Enterobacter aerogenes, part of the Enterobacteriaceae Family, is a rod-shaped bacteria that causes bacterial infections, and is usually acquired in a hospital or hospital-type atmospheres. It usually causes opportunistic infections, meaning that it will usually only cause a disease in a person or host that has a compromised immune system. Studies are now showing it causing increased alarm in community infections. It rarely is known to cause a disease in someone with a healthy immune system.
Even though they can be extremely sensitive to antibiotics, these bacteria easily become unaffected by typical antibiotics due to their significant ability to become resistant through their adaptive capabilities. These become “drug resistant bacteria” or “superbugs.”

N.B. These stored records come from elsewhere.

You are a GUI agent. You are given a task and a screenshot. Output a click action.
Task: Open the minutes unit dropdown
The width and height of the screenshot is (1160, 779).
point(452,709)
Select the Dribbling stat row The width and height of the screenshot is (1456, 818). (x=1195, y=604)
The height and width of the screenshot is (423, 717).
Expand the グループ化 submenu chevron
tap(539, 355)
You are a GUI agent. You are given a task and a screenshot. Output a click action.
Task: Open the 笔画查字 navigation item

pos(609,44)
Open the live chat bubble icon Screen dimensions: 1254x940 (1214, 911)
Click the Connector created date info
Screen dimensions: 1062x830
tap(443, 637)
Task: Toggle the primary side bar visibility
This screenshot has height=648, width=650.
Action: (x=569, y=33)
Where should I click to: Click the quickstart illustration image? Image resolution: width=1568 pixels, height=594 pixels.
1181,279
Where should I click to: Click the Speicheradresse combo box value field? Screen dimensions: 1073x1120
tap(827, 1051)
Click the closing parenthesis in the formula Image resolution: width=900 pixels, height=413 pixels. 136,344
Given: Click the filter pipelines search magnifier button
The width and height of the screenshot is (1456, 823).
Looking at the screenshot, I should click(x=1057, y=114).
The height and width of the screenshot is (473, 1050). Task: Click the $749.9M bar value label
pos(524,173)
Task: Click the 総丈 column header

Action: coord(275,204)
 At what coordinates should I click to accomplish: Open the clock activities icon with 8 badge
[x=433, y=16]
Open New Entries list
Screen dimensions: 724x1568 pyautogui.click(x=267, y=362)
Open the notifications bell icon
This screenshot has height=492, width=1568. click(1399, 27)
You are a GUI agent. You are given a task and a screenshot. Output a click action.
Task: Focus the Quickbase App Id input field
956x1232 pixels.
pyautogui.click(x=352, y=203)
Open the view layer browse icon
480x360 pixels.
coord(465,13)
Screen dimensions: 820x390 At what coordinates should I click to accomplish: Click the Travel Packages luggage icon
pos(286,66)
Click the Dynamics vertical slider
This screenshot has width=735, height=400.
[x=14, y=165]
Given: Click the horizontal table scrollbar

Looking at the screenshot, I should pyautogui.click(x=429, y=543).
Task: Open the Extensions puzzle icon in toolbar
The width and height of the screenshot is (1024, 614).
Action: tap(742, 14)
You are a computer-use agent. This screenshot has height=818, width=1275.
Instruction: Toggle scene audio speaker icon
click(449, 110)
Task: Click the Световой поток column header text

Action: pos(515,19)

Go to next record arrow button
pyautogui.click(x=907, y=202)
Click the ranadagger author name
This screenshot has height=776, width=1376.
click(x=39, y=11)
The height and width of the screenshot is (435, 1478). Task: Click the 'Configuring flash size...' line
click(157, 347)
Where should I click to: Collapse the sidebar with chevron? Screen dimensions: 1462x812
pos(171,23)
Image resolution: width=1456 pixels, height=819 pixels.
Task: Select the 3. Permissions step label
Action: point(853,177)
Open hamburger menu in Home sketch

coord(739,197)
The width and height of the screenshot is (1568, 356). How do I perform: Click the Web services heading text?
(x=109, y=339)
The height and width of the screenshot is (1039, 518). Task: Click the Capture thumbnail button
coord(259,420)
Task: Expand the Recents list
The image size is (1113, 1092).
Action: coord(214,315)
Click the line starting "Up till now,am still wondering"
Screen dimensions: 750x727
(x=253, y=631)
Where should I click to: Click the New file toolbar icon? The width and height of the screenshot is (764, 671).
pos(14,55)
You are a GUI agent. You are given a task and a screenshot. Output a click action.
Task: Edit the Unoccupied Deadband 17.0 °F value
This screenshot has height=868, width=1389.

Enterobacter aerogenes are small, white in color, and have flagella surrounding it making it motile. It is Gram-negative and anaerobic. They are seen throughout nature, including fresh water, sewage plants, and vegetables. Although it normally prefers and multiplies quickly in places with a small amount or no oxygen, it can grow and live in oxygen-abundant areas. It is related to Enterobacter Coli and Salmonella. Its preferred temperature for growth is 37 degrees Celsius. In laboratories, it also grows quite quickly in milk nutrients, salts, and dyes.
Surgical procedures, intravenous catheter insertions, and some antibiotic treatments are ways that result in the infection of Enterobacter aerogenes. The gastrointestinal tract is usually where it is found in a human, and it is known to cause respiratory, urinary tract infections, osteomyelitis, and septic arthritis. They also cause burn, wound, and bloodstream infections. It has also been shown to cause meningitis and central nervous system infections.